ComfyUI icon indicating copy to clipboard operation
ComfyUI copied to clipboard

Remove AMD workarounds as they do more harm than good on recent ROCm releases.

Open kasper93 opened this issue 6 months ago • 8 comments

Tested on gfx1201, ROCm 6.4.1. It fixes VAE Decode issues and generally performance is better with pytorch flash attention. bfloats16 are working fine.

kasper93 avatar May 26 '25 12:05 kasper93

pytorch rocm 6.4 is still nightly so I can't merge some of these changes as is or it's going to break people using the stable pytorch which is on 6.3

comfyanonymous avatar May 26 '25 18:05 comfyanonymous

Ok, fair, it can wait. I was using pytorch wheels from AMD https://repo.radeon.com/rocm/manylinux/rocm-rel-6.4.1/ to validate those changes.

kasper93 avatar May 26 '25 18:05 kasper93

pytorch rocm 6.4 is still nightly so I can't merge some of these changes as is or it's going to break people using the stable pytorch which is on 6.3

I've rebased. I think we should merge this. We could add some version checks, but it's not clear to me on what versions it is broken. (also upstream ROCm 6.4 will probably be on next pytorch release, which can take months) The main issue currently is that those is_amd checks are unconditional and cannot be controlled by user. While after those changes, users still can force fp32 VAE if they want.

kasper93 avatar Jun 11 '25 14:06 kasper93

pytorch rocm 6.4 is still nightly so I can't merge some of these changes as is or it's going to break people using the stable pytorch which is on 6.3

I've rebased. I think we should merge this. We could add some version checks, but it's not clear to me on what versions it is broken. (also upstream ROCm 6.4 will probably be on next pytorch release, which can take months) The main issue currently is that those is_amd checks are unconditional and cannot be controlled by user. While after those changes, users still can force fp32 VAE if they want.

IMO, it is much safer if we have flag to enable the new is_amd checking logic until we actually benchmark and see that there are no performance regression on older amd cards.

chutchatut avatar Jun 11 '25 15:06 chutchatut

pytorch rocm 6.4 is still nightly so I can't merge some of these changes as is or it's going to break people using the stable pytorch which is on 6.3

I've rebased. I think we should merge this. We could add some version checks, but it's not clear to me on what versions it is broken. (also upstream ROCm 6.4 will probably be on next pytorch release, which can take months) The main issue currently is that those is_amd checks are unconditional and cannot be controlled by user.

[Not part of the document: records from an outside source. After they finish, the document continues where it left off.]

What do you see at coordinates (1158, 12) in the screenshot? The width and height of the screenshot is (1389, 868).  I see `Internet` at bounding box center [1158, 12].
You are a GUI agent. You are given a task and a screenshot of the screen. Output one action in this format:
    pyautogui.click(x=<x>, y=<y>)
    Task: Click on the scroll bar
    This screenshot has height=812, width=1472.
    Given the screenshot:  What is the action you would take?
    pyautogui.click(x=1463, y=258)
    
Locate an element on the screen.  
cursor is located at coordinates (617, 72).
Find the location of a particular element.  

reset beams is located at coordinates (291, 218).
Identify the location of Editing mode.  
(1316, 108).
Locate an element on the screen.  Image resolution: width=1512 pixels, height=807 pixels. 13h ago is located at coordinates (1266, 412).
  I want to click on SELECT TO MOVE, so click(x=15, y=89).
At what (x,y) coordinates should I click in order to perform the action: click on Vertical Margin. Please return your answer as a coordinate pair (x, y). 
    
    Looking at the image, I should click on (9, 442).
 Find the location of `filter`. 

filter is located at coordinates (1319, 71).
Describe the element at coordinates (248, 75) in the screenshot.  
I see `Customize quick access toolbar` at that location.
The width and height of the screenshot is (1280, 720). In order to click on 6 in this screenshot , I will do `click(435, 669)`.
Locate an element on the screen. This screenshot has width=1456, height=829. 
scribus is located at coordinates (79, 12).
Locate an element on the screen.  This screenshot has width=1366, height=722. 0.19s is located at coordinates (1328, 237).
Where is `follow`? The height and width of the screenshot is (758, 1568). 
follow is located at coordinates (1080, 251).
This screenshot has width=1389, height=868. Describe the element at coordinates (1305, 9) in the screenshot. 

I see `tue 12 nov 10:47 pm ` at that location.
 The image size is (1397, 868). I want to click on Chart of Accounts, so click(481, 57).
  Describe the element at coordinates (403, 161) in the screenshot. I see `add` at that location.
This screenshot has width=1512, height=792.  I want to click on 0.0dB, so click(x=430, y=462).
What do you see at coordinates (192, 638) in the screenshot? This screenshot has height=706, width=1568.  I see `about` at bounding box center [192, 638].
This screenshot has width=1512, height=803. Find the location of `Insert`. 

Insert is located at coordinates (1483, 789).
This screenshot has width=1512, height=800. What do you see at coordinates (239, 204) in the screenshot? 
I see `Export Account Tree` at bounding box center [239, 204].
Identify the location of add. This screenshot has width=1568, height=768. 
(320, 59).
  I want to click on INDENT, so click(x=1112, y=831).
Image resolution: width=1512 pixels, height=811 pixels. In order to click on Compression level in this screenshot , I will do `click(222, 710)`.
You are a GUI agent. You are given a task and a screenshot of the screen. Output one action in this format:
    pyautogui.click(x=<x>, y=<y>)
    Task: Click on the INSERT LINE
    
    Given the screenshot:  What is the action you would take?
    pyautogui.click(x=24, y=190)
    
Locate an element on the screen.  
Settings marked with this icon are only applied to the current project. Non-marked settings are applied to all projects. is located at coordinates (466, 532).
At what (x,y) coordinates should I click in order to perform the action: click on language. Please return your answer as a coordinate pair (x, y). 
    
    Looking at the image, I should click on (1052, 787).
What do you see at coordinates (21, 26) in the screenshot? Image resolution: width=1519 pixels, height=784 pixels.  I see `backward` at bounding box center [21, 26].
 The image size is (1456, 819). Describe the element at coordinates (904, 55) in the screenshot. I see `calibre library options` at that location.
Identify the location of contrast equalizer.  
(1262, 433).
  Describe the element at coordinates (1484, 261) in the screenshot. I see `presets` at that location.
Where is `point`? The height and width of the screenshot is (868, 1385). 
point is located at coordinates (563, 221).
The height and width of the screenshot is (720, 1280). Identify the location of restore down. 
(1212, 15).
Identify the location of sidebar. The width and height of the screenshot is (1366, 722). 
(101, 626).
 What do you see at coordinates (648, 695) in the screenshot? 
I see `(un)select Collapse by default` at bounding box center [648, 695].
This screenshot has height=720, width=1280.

While after those changes, users still can force fp32 VAE if they want.

IMO, it is much safer if we have flag to enable the new is_amd checking logic until we actually benchmark and see that there are no performance regression on older amd cards.

It's already possible to force VAE type. There is no need to have hardcoded is_amd cases. Also it's was reported to cause OOMs on both new and old gpus.

kasper93 avatar Jun 11 '25 19:06 kasper93

@kasper93 sorry to bother you. I tried your fork with this commit and the massive memory usage during VAE Decode persists. Also, adding the following flag: --use-pytorch-cross-attention increase the memory usage during the ksample a lot. I use pytorch nightly, ROCm 6.4.1, Rx 9070 xt in the official almalinux container.

wasd-tech avatar Jun 20 '25 12:06 wasd-tech

Well, yes. It still uses lots of memory, but it's less than before and previously fallback to tailed vae would take ages because of conversions, this seems to work more snappy too.

--use-pytorch-cross-attention increase the memory usage during the ksample a lot.

Maybe, but it's a lot faster.

The main goal of this PR is to remove hardcoded conditions and allow to evaluate other components in the pipeline.

kasper93 avatar Jun 20 '25 12:06 kasper93

Thanks for the fast reply and the explanations. I forgot to mention that I haven't noticed any problems with using BF16 so far, if it can helps.

wasd-tech avatar Jun 20 '25 12:06 wasd-tech

Rebased. Pytorch 2.8.0 with support for ROCm 6.4 has been released too.

kasper93 avatar Aug 07 '25 19:08 kasper93

pytorch rocm 6.4 is still nightly so I can't merge some of these changes as is or it's going to break people using the stable pytorch which is on 6.3

@comfyanonymous PyTorch ROCm 6.4 has released a stable version, Can we merge now? The VAE crash is too uncomfortable.

githust66 avatar Aug 23 '25 09:08 githust66

I have experienced the VAE issue on gfx1151 on every ROCm version so far, up to and including ROCm 7.0.

The best workaround that has worked reliably for me has been described here: https://github.com/ROCm/ROCm/issues/4729#issuecomment-2888209739

In short:

export MIOPEN_FIND_MODE=2

What this option does is documented here: https://rocm.docs.amd.com/projects/MIOpen/en/latest/how-to/find-and-immediate.html#find-modes

Basically, MIOpen by default trials multiple kernels for best performance, which involves compiling and benchmarking, trying to find the kernel best suited for the pending workload. In fast-mode it skips that (very expensive) heuristic and falls back to the naive, non-optimized implementation, aka: just do it. Which is actually totally fine for VAE. Imagine doing many minutes of work to know how to approach a fraction-of-a-second workload best.

VAE Decode has been about instant for SDXL with no noticeable delay so far, and with no blackouts or OOMs.

AnhNhan avatar Sep 29 '25 00:09 AnhNhan

Rebased after recent changes, some changes were already upstreamed.

kasper93 avatar Oct 13 '25 03:10 kasper93